◆ Given problem 1:
Pull out the passage of the podcast episode descriptions from "Guest featured in" to "celebrities being ridiculous.", copying it word for word.
◆ Given problem 2:
Write what comes next in the podcast episode descriptions, picking up after their final sentence.

* begin Text provided *

A VARIETY PACK OF SCHADENFREUDE
Ben's still decompressing from Edinburgh and Barry's away galivanting for his wedding anniversary, so we've thrown together a quick Worst Foot trifle of some of our favourite bits that didn't quite make the final cut over the past couple of years. We cover all the bases: Hamlet set in LA, the group dynamics of Alvin and the Chipmunks, Vladimir Putin's short-lived ice hockey career and a witch doctor pro-wrestler going ten-pin bowling.
Guest featured in this episode are Thom Tuck, Christian Tablot, Helen Arney, Tez Ilyas and Jim Smallman
THE ULTIMATE PREDATOR - WORLD’S WORST DISGUISE
This week we don masks, fake moustaches and thick glasses and try to avoid detection as we seek out the World’s Worst Disguise. We are joined by a real masked man, luchadore wrestler and mascot for NHL team The Nashville Predators, THE ULTIMATE PREDATOR! Ulti shares tales from inside the ring and bad wrestling gimmicks, while there is also our usual smattering of silly tactics from the World Wars, inept robberies and celebrities being ridiculous.
JULIETTE BURTON - WORLD’S WORST CHAT-UP LINE
Well hey there good looking, let's say you and me head back to my place, hop on the good foot and do the bad thing? That's right, listen to a podcast all about terrible chat-up lines (whilst rutting.)

* end Text provided *
* begin Information supplied *

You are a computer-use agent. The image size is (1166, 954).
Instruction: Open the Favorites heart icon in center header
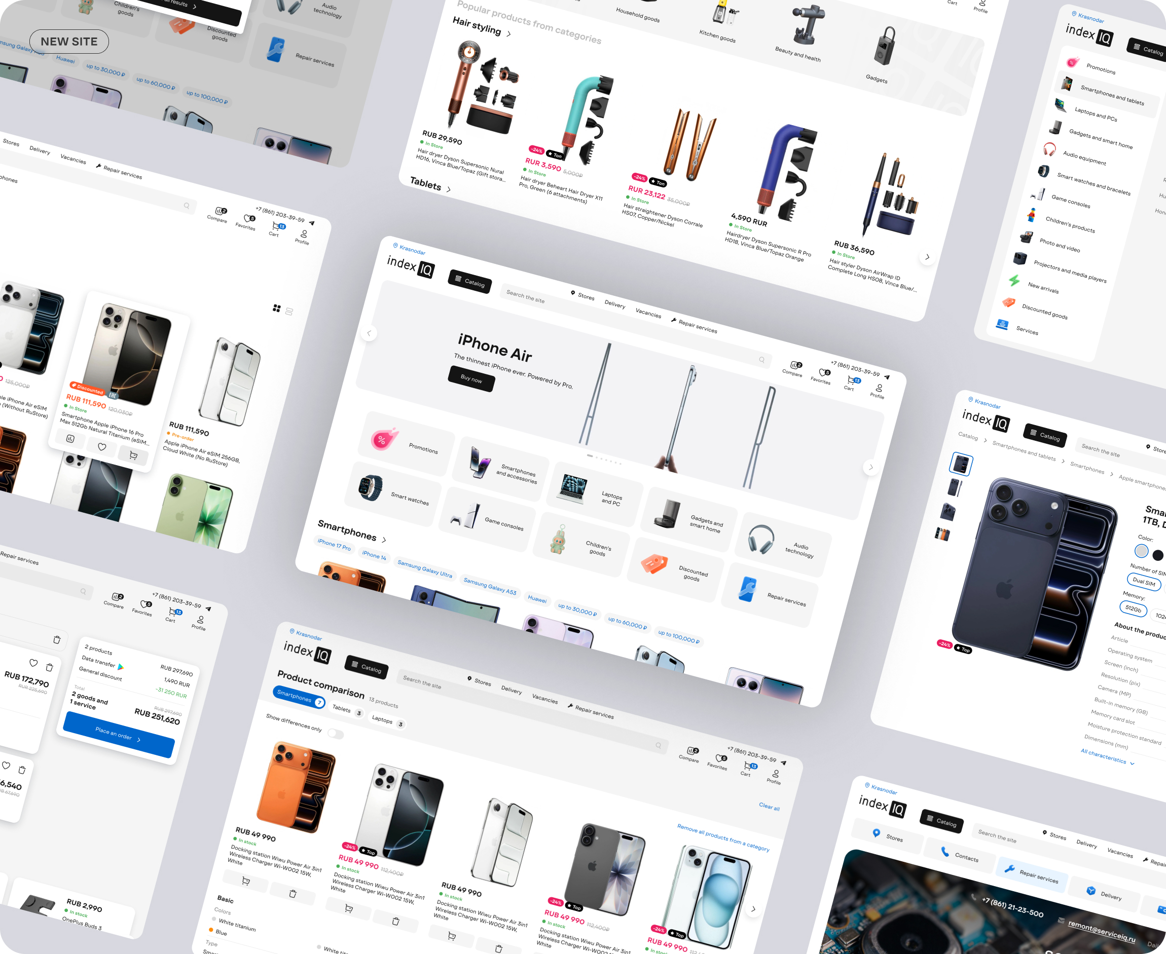(823, 373)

* end Information supplied *

◆ Expected output 1:
Guest featured in this episode are Thom Tuck, Christian Tablot, Helen Arney, Tez Ilyas and Jim Smallman
THE ULTIMATE PREDATOR - WORLD’S WORST DISGUISE
This week we don masks, fake moustaches and thick glasses and try to avoid detection as we seek out the World’s Worst Disguise. We are joined by a real masked man, luchadore wrestler and mascot for NHL team The Nashville Predators, THE ULTIMATE PREDATOR! Ulti shares tales from inside the ring and bad wrestling gimmicks, while there is also our usual smattering of silly tactics from the World Wars, inept robberies and celebrities being ridiculous.

◆ Expected output 2:
We're joined by comedian Juliette Burton this week to talk about the worst wooing imaginable: why Casanova is more than just a charmer, how to pick up a partner in Ancient Rome, the horror of hack and one man's terrible moustache and even worse self-publishing empire.
THE BEST OF THE WORST OF THE BEST PT.5
Once more we go back into the past with some positive vibes this time. We revisit episode 21 to 25 in search of the World's BEST in the categories of MMA Fighter, Kids Movie, Cook, Lodgings and Screen Actor. There are some big hitters in here with the likes of The Wizard Of Oz, Heston Blumenthal and Frank Lloyd Wright's masterpiece, Fallingwater. And there are some more surprising appearances for the likes of a Greek statue falling on its opponent, Glenn Close in a beard, and Ben's mum.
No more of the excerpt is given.